▶ _Source records_

________________________

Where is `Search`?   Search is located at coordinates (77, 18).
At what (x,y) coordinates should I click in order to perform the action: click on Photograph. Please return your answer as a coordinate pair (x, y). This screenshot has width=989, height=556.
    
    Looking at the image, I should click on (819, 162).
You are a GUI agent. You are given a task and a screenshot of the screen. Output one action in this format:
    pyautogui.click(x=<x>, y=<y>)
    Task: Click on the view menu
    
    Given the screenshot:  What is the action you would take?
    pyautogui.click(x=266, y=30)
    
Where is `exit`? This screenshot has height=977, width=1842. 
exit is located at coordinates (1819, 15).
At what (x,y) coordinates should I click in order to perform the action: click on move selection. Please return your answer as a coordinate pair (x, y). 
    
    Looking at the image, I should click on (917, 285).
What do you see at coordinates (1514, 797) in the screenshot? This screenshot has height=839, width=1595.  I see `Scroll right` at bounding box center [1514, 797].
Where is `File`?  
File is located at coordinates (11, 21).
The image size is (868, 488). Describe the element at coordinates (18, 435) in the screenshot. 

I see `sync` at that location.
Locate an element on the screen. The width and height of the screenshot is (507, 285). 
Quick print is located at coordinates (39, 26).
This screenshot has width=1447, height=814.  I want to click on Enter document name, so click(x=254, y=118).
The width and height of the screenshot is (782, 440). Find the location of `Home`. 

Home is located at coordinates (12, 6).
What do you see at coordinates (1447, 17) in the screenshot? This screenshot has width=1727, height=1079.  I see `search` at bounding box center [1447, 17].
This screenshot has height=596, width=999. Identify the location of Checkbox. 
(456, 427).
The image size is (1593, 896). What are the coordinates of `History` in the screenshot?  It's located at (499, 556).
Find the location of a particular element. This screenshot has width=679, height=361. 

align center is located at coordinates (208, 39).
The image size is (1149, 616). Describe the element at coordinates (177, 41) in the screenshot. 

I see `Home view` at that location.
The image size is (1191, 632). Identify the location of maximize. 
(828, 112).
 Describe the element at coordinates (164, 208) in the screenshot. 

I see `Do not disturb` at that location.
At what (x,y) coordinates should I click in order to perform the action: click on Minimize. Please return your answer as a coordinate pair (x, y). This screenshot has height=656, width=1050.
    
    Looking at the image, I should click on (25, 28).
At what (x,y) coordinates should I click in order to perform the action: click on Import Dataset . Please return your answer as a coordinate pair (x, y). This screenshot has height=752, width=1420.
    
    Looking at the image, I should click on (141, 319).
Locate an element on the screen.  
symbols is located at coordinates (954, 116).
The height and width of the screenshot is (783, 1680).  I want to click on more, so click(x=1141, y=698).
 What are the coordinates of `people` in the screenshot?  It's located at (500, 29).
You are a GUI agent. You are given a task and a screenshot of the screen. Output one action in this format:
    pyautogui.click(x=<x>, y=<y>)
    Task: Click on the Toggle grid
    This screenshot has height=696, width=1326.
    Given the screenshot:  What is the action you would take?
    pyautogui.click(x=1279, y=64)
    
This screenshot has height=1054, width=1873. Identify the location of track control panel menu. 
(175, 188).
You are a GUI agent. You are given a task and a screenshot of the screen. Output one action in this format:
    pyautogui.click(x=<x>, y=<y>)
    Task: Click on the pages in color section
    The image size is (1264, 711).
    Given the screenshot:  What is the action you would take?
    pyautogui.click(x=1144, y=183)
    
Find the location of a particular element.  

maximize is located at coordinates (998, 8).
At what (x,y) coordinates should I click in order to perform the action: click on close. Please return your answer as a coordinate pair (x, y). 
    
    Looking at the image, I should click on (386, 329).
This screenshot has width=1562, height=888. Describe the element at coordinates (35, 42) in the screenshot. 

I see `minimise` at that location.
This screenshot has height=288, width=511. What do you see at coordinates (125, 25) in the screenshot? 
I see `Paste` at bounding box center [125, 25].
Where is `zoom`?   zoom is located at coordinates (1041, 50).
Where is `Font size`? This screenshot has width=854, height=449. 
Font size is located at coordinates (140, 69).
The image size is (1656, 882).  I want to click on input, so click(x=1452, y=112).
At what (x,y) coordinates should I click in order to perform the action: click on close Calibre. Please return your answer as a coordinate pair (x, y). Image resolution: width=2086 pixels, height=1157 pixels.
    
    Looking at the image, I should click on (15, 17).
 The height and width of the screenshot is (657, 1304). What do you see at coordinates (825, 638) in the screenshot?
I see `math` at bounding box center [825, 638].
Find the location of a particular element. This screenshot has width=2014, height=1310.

________________________

▶ _Task goal_
Copy out every one of these records word for word.

▶ _Result of the task_
Where is `Search`?   Search is located at coordinates (77, 18).
At what (x,y) coordinates should I click in order to perform the action: click on Photograph. Please return your answer as a coordinate pair (x, y). This screenshot has width=989, height=556.
    
    Looking at the image, I should click on (819, 162).
You are a GUI agent. You are given a task and a screenshot of the screen. Output one action in this format:
    pyautogui.click(x=<x>, y=<y>)
    Task: Click on the view menu
    
    Given the screenshot:  What is the action you would take?
    pyautogui.click(x=266, y=30)
    
Where is `exit`? This screenshot has height=977, width=1842. 
exit is located at coordinates (1819, 15).
At what (x,y) coordinates should I click in order to perform the action: click on move selection. Please return your answer as a coordinate pair (x, y). 
    
    Looking at the image, I should click on (917, 285).
What do you see at coordinates (1514, 797) in the screenshot? This screenshot has height=839, width=1595.  I see `Scroll right` at bounding box center [1514, 797].
Where is `File`?  
File is located at coordinates (11, 21).
The image size is (868, 488). Describe the element at coordinates (18, 435) in the screenshot. 

I see `sync` at that location.
Locate an element on the screen. The width and height of the screenshot is (507, 285). 
Quick print is located at coordinates (39, 26).
This screenshot has width=1447, height=814.  I want to click on Enter document name, so click(x=254, y=118).
The width and height of the screenshot is (782, 440). Find the location of `Home`. 

Home is located at coordinates (12, 6).
What do you see at coordinates (1447, 17) in the screenshot? This screenshot has width=1727, height=1079.  I see `search` at bounding box center [1447, 17].
This screenshot has height=596, width=999. Identify the location of Checkbox. 
(456, 427).
The image size is (1593, 896). What are the coordinates of `History` in the screenshot?  It's located at (499, 556).
Find the location of a particular element. This screenshot has width=679, height=361. 

align center is located at coordinates (208, 39).
The image size is (1149, 616). Describe the element at coordinates (177, 41) in the screenshot. 

I see `Home view` at that location.
The image size is (1191, 632). Identify the location of maximize. 
(828, 112).
 Describe the element at coordinates (164, 208) in the screenshot. 

I see `Do not disturb` at that location.
At what (x,y) coordinates should I click in order to perform the action: click on Minimize. Please return your answer as a coordinate pair (x, y). This screenshot has height=656, width=1050.
    
    Looking at the image, I should click on (25, 28).
At what (x,y) coordinates should I click in order to perform the action: click on Import Dataset . Please return your answer as a coordinate pair (x, y). This screenshot has height=752, width=1420.
    
    Looking at the image, I should click on (141, 319).
Locate an element on the screen.  
symbols is located at coordinates (954, 116).
The height and width of the screenshot is (783, 1680).  I want to click on more, so click(x=1141, y=698).
 What are the coordinates of `people` in the screenshot?  It's located at (500, 29).
You are a GUI agent. You are given a task and a screenshot of the screen. Output one action in this format:
    pyautogui.click(x=<x>, y=<y>)
    Task: Click on the Toggle grid
    This screenshot has height=696, width=1326.
    Given the screenshot:  What is the action you would take?
    pyautogui.click(x=1279, y=64)
    
This screenshot has height=1054, width=1873. Identify the location of track control panel menu. 
(175, 188).
You are a GUI agent. You are given a task and a screenshot of the screen. Output one action in this format:
    pyautogui.click(x=<x>, y=<y>)
    Task: Click on the pages in color section
    The image size is (1264, 711).
    Given the screenshot:  What is the action you would take?
    pyautogui.click(x=1144, y=183)
    
Find the location of a particular element.  

maximize is located at coordinates (998, 8).
At what (x,y) coordinates should I click in order to perform the action: click on close. Please return your answer as a coordinate pair (x, y). 
    
    Looking at the image, I should click on (386, 329).
This screenshot has width=1562, height=888. Describe the element at coordinates (35, 42) in the screenshot. 

I see `minimise` at that location.
This screenshot has height=288, width=511. What do you see at coordinates (125, 25) in the screenshot? 
I see `Paste` at bounding box center [125, 25].
Where is `zoom`?   zoom is located at coordinates (1041, 50).
Where is `Font size`? This screenshot has width=854, height=449. 
Font size is located at coordinates (140, 69).
The image size is (1656, 882).  I want to click on input, so click(x=1452, y=112).
At what (x,y) coordinates should I click in order to perform the action: click on close Calibre. Please return your answer as a coordinate pair (x, y). Image resolution: width=2086 pixels, height=1157 pixels.
    
    Looking at the image, I should click on (15, 17).
 The height and width of the screenshot is (657, 1304). What do you see at coordinates (825, 638) in the screenshot?
I see `math` at bounding box center [825, 638].
Find the location of a particular element. This screenshot has width=2014, height=1310.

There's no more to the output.